Suspeita de corrupção, desembargadora Encarnação das Graças é afastada do TJAM

A desembargadora é suspeita de vender alvarás de soltura para beneficiar traficantes.

Redação AM POST

O Conselho Nacional de Justiça (CNJ) instaurou nesta quarta-feira (29) um Processo Administrativo Disciplina (PAD) com o intuito de investigar a desembargadora Encarnação das Graças Sampaio Salgado, do Tribunal de Justiça do Amazonas (TJAM). A desembargadora também permanecerá afastada do pleito.

No ano de 2016, Encarnação das Graças foi um dos alvos da segunda fase da operação ‘La Muralla’, deflagrada pela Polícia Federal, em 2016, para investigar um esquema para beneficiar traficantes de uma facção criminosa que atua no Estado. A desembargadora é suspeita de vender alvarás de soltura.
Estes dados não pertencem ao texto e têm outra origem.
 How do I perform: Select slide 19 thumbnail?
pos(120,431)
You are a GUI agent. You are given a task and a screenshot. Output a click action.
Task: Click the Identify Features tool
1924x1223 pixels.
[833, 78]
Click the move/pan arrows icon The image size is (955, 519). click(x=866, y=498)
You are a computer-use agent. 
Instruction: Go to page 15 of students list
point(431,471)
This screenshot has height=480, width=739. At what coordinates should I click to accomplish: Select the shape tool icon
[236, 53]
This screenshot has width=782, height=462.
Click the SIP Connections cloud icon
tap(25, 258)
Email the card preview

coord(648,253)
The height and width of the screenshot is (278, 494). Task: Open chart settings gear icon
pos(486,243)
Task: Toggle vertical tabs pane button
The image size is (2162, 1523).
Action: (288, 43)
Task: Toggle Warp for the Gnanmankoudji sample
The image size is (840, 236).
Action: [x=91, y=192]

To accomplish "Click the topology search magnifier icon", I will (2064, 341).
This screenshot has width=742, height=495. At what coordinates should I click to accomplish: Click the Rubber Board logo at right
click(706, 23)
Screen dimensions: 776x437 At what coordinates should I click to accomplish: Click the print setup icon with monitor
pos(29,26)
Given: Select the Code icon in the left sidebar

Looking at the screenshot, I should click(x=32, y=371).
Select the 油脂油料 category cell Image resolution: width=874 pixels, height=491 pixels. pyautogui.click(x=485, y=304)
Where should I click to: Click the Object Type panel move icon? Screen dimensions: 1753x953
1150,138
Conforme o CNJ, o procedimento instaurado nesta quarta-feira vai averiguar a suposta concessão irregular de liminares em diversos plantões, somado aos vestígios de que elas foram deferidas por motivos escusos. O Tribunal de Justiça do Amazonas (TJAM) informou que não vai comentar a decisão.

A decisão do colegiado foi unânime e seguiu o entendimento do ministro Humberto Martins, corregedor nacional de Justiça e relator, no sentido de que a desembargadora incorreu, em tese, inclusive em crimes de corrupção passiva. Segundo Martins, o número de processos distribuídos à magistrada e as concessões de liminares por ela durante os plantões fogem do padrão dos outros desembargadores.

Além da abertura do PAD, o corregedor nacional reafirmou a necessidade de afastamento da desembargadora de suas funções, pois “os fatos são graves e lançam fundadas dúvidas quanto à lisura e imparcialidade sobre as decisões em geral por ela proferidas, com reflexos, inclusive, para eventuais futuras decisões”.

Segundo ele, a medida tem o objetivo de preservar a dignidade, a legitimidade e a credibilidade do Poder Judiciário ,“bem como a instrução criminal, uma vez que as principais testemunhas são servidores, advogados e partes, que estão sujeitos ao temor referencial do cargo por ela ocupado”.

*Com informações da Agência CNJ de Notícias.